--- Tasks and exercises ---
1. Transcribe the post on adopting Attic codebases from "IIUC the first" to "currently in the Attic.".
2. Pick up the post on adopting Attic codebases after its final sentence and carry it forward.

--- Supplied text ---
+===+

Re: Clarifying the process for PMCs adopting codebases from the Attic

2018-07-20 Thread Henk P. Penning

On Thu, 19 Jul 2018, Bertrand Delacretaz wrote:


Date: Thu, 19 Jul 2018 14:43:05 +0200
From: Bertrand Delacretaz 
To: general@attic.apache.org
Subject: Clarifying the process for PMCs adopting codebases from the Attic


Hi Bertrand,

  thanks for your help ; appreciated.


I just subscribed here - we had a discussion about this at yesterday's
Board meeting (thanks Henk for joining that), I think it's good to
clarify this and here looks like the best place.

IIUC the first occurence that just happened is
https://issues.apache.org/jira/browse/ATTIC-169

I didn't have a good phone link for that meeting yesterday so might
have missed some details but I felt like there was some confusion
between "project" and "codebase".

IMO, focusing on the adoption of the codebase, while keeping the
project's state as "in the Attic" with as few changes as possible
helps simplify and clarify what's happening.

So here we go, here's a tentative set of principles for PMCs adopting
codebases which are currently in the Attic.

1. When a project goes to the Attic, its PMC is terminated, which
means that the Apache Project ceases to exist.

2. The project's codebase, on the other hand, continues to exist in
the Attic. It's just frozen, so the ASF is not expected for example to
provide security fixes for code that's in the Attic.

3. If there's renewed interest in the project, it might be revived by
recreating a PMC, either via the Incubator or directly, as happens for
top-level projects. I don't think this has happened so far but it
feels easy to handle using existing processes.

+===+

--- Dataset section ---
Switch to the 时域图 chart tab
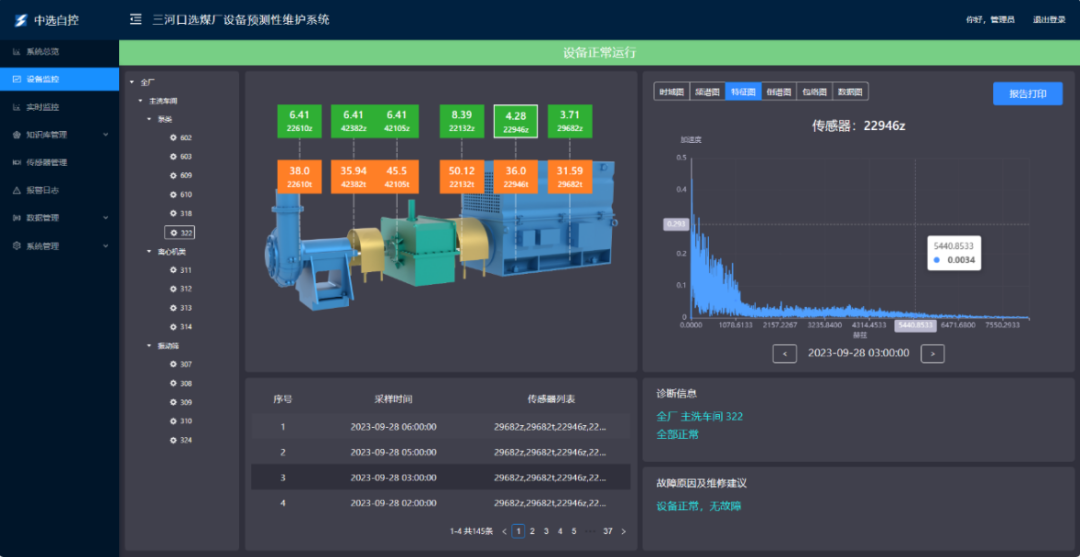The width and height of the screenshot is (1080, 557). coord(670,92)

+===+

--- Written answers ---
1.
IIUC the first occurence that just happened is
https://issues.apache.org/jira/browse/ATTIC-169

I didn't have a good phone link for that meeting yesterday so might
have missed some details but I felt like there was some confusion
between "project" and "codebase".

IMO, focusing on the adoption of the codebase, while keeping the
project's state as "in the Attic" with as few changes as possible
helps simplify and clarify what's happening.

So here we go, here's a tentative set of principles for PMCs adopting
codebases which are currently in the Attic.

2.
4. Another option for the *codebase* (or part of it) to become active
again is for an existing PMC to adopt it, which is what happened in
https://issues.apache.org/jira/browse/ATTIC-169

If the above makes sense, I suggest the following (also tentative)
rules, assuming the codebase that's in the Attic belonged to project
FROM and it's the TO PMC which adopts it.

a) TO can adopt the FROM codebase that's in the attic, provided it's
not been adopted by a different PMC so far

b) Various modules of FROM might be adopted by different PMCs


  Re a) and b) ; splitting the codebase complicates matters a lot ;
  it is not "on the [attic] menu" ; it is not the current 'problem'.
  For now, let's not go there.
  Below I assume (regarding codebase) it is "all or nothing".

  [ Note that many other PMCs have split the codebase ;
for example Hadoop is a split-of of Lucune ;
  ]

  [ Note that Attic is very reluctant to change the FROM website
  ; we've worked hard at not having to touch it
  ; The "this project is in the attic" notices on every html pages
are generated /outside/ the FROM website (by a lua filter)
  ]


c) For this to happen, a positive vote of the Attic PMC is sufficient,
on this list, backed by a JIRA ticket to describe the details and
actions


  I don't think a possitive Attic vote is sufficient or even required.

  As Jim pointed out, the board resolution that terminated FROM,
  also tasked Attic with "oversight over the software [of FROM]" ;
  that is, to freeze it.
  Only another board resolution can relieve Attic of that task,
  and responsibility.
  So, Attic does nothing until Board formally decides.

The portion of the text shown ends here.